For vials only: Cases of 'Gasping Syndrome' have occurred in premature infants when large amounts of benzyl alcohol have been administered (99-404 mg/Kg/day). Despite the low content of benzyl alcohol in the vials (10 mg per ml), as it may cross the placenta the use of innohep formulations containing benzyl alcohol is not recommended during pregnancy.
Adverse Reactions
Innohep is safe with regard to bleeding risks, when applied at the doses recommended, provided that patients with increased bleeding potential (bleeding disorders, severe thrombocytopenia) are excluded or treated with special care.
Priapism and skin necrosis have been reported in only a few cases.
Drug Interactions
Concomitant administration of other drugs affecting haemostasis, e.g. vitamin K antagonists and dextran, may enhance the anticoagulant effect of innohep.
Caution For Usage
Incompatibilities: Innohep is compatible with isotonic sodium chloride (9 mg/ml) or isotonic glucose (50 mg/ml). It should not be admixed with other infusion fluids.
Do not store above 30°C.
Shelf life: Vials: 2 years.
Syringes: 3 years.
Patient Counseling Information
Instructions for use of the innohep syringes: Wash your hands before you inject the medicine. Wipe clean the skin around the injection site with spirit and let it dry - do not rub.

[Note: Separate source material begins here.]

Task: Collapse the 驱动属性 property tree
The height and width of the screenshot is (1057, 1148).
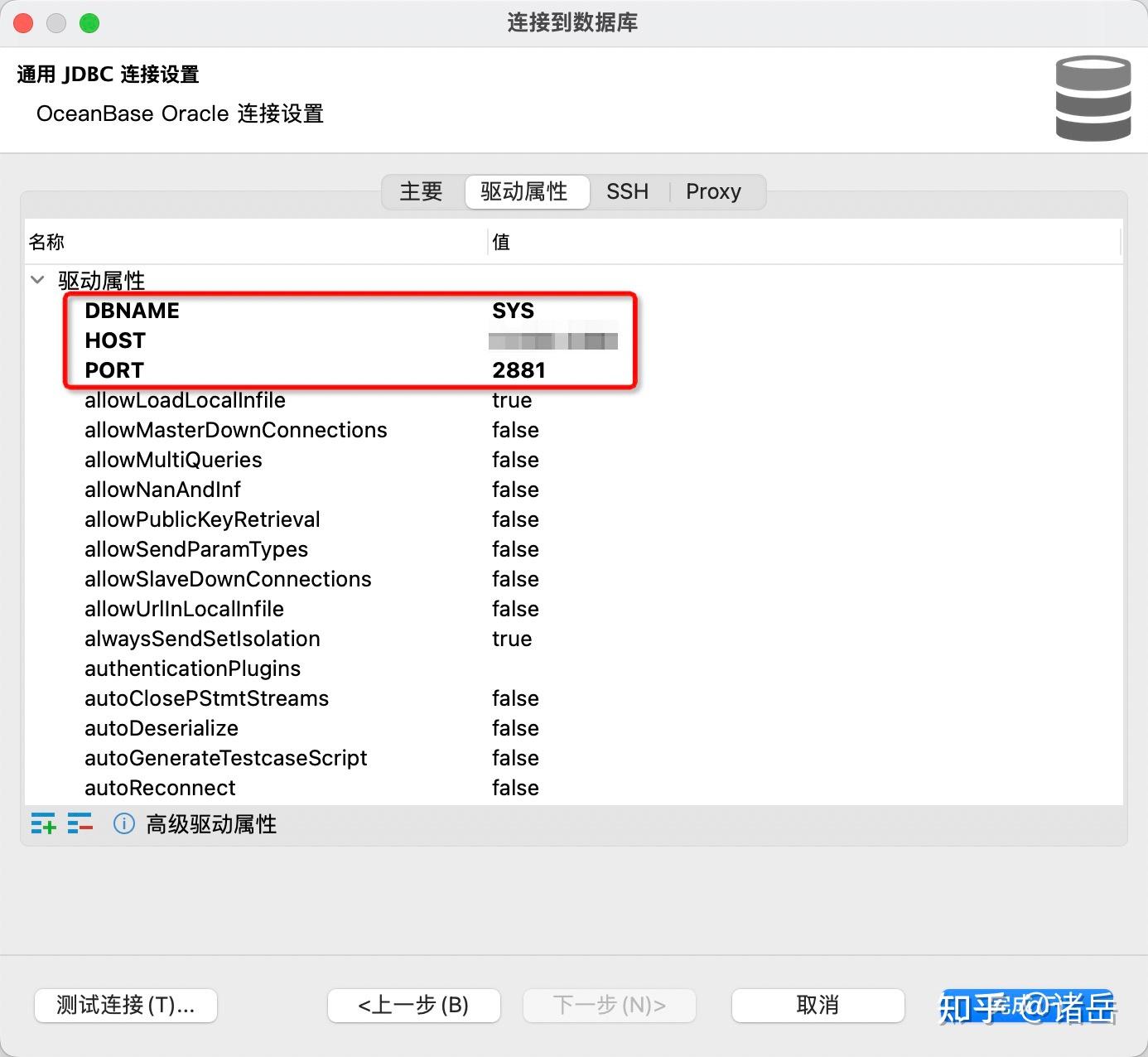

Subcutaneous injection of innohep should be carried out according to the following steps: 1. Open the tube bending the coloured lid all the way back and remove the syringe. Inspect the content of the syringe before you use it. If you observe cloudiness or precipitate in the medicine, do not use it but take another syringe. The medicine may turn yellow during storage but can still be used if the solution is clear.
2. Bend the safety device down away from the cap on the needle.
3. Remove the protective needle cap without bending the needle. Adjust the syringe to the dose prescribed by your doctor. Remove the remaining solution by pressing the plunger in vertical position. Do not pull back the plunger and do not press out the air bubble. If the air bubble is not placed right by the plunger, then tap lightly on the syringe until the air bubble is in place.
4. Hold a skin fold loosely between thumb and index finger of one hand and with the other hand insert the needle vertically at the skin fold, at a right angle to the skin.
5. Slowly inject the required dose into the fatty tissue of e.g. the abdominal skin, the extensor sides of the thigh, lower back or upper arm. Wait a few seconds to give the solution time to distribute before you remove the needle and release the skin fold.
6. Wipe off any blood with a tissue. Choose a different injection site next time (for instance, move from the left to the right of the abdomen).
7. Bend the safety device back to its original position so it is now underneath the needle. Then with the safety device flat against a hard surface, push downwards until the needle locks into the device.
8. You can either place the used syringe in the tube with the needle downwards or you can put the used syringe into a sharps container. The syringe is now secured, and the tube or sharps container can be handed over for destruction at the hospital or by the pharmacist.
ATC Classification
B01AB10 - tinzaparin ; Belongs to the class of heparin group. Used in the treatment of thrombosis.
Vial 10,000 anti-Xa IU/mL x 2 mL x 10's. 20,000 anti-Xa IU/mL x 2 mL x 10's. Syringe 10,000 anti-Xa IU/mL x 0.35 mL x 10's, 0.45 mL x 10's. 20,000 anti-Xa IU/mL x 0.5 mL x 2's, 0.7 mL x 2's.